A remote and fairly rough walk on the Tees / Wear watershed visiting the summits of Chapelfell Top, Fendrith Hill and Westernhope Moor.
|Parking:||Roadside, Swinhopehead House|
|Route:||Download Route [GPX]|
We parked the car at the head of the Swinhope Valley after driving over one of the highest roads in the country (and also one of the narrowest).
The climb up to Cochran’s Cabin from Swinhope Bridge was unremittingly steep. After that the gradients eased out but we then had to start negotiating all the peat hags and channels. Chapelfell Top was a typical moorland top with wide sweeping views which were lacking in depth.
“The two miles from the road to the top of Westernhope Moor were fairly easy underfoot but made more difficult by the strong winds.”
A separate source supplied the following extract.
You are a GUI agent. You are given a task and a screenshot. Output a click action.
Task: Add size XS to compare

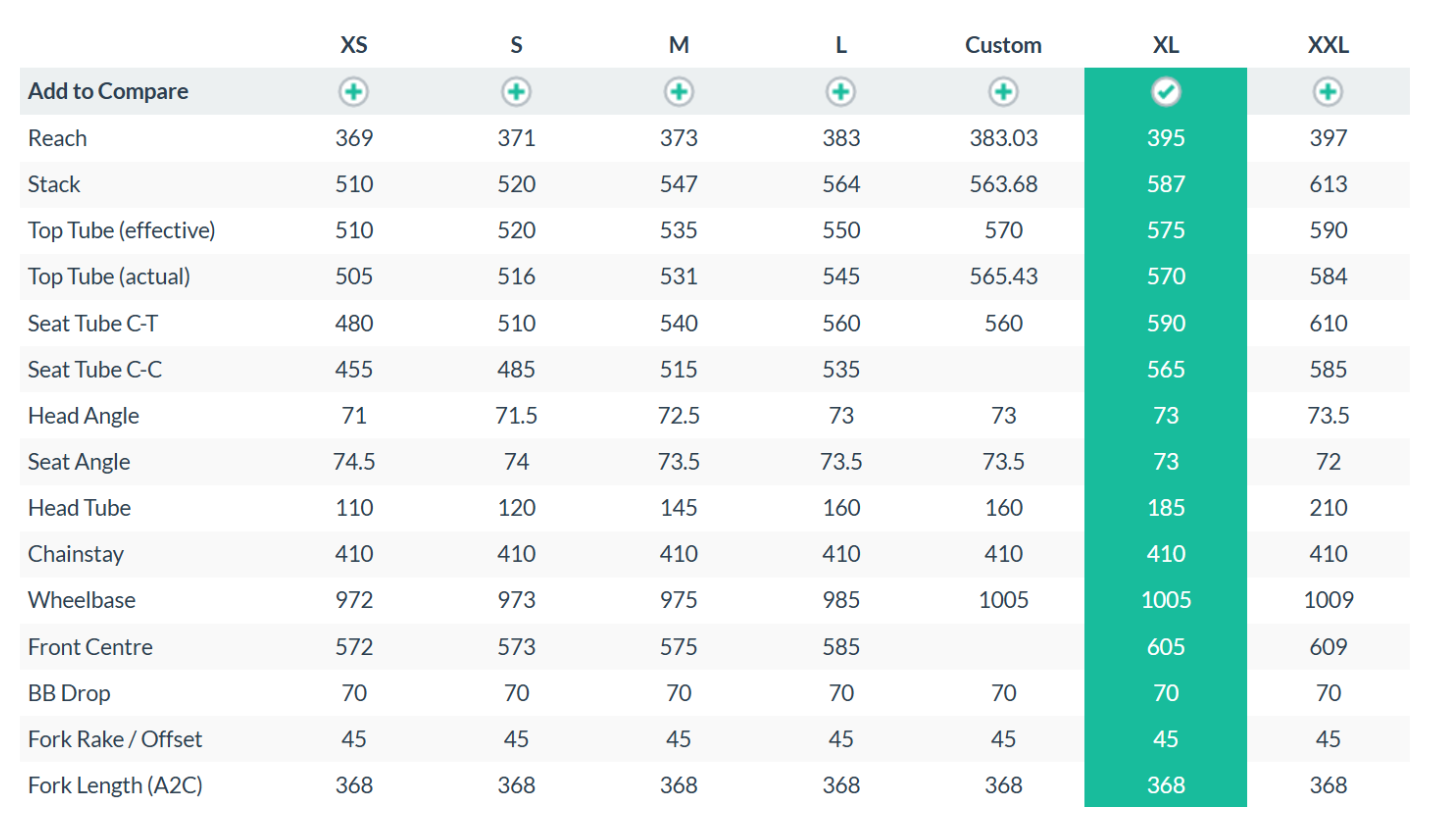tap(353, 92)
The main thing that set this top apart was the ditch that runs along the top of the fell to Fendrith Hill. This provided easier walking than the peat hags until we reached the saddle which was quite a mire and this was certainly one of the peatiest sections of walking I’ve done to date. The views from Fendrith Hill were better because we could see more of the valley.
We did not loiter long on Fendrith Hill due to the strong wind so we continued south over Dora’s Seat. Along the way we passed some redundant ski tows. Finally, upon reaching the road we huddled down behind the wall to eat our lunch.
The two miles from the road to the top of Westernhope Moor were fairly easy underfoot but made more difficult by the strong winds. The summit was another wide plateau though more heathery than the previous two fell tops. There is a new path being built going to the top though I don’t know where it originates, presumably it is to give access for grouse shooters.
On the way back from Westernhope Moor the clouds began to darken a bit and we had some short bursts of hail. Together with the wind this did not add up to the pleasantest of walking conditions.
This was a decent walk but there was a lack of interesting features as everything to look at was so far away. Still it was good to continue to make some inroads into the North Pennines.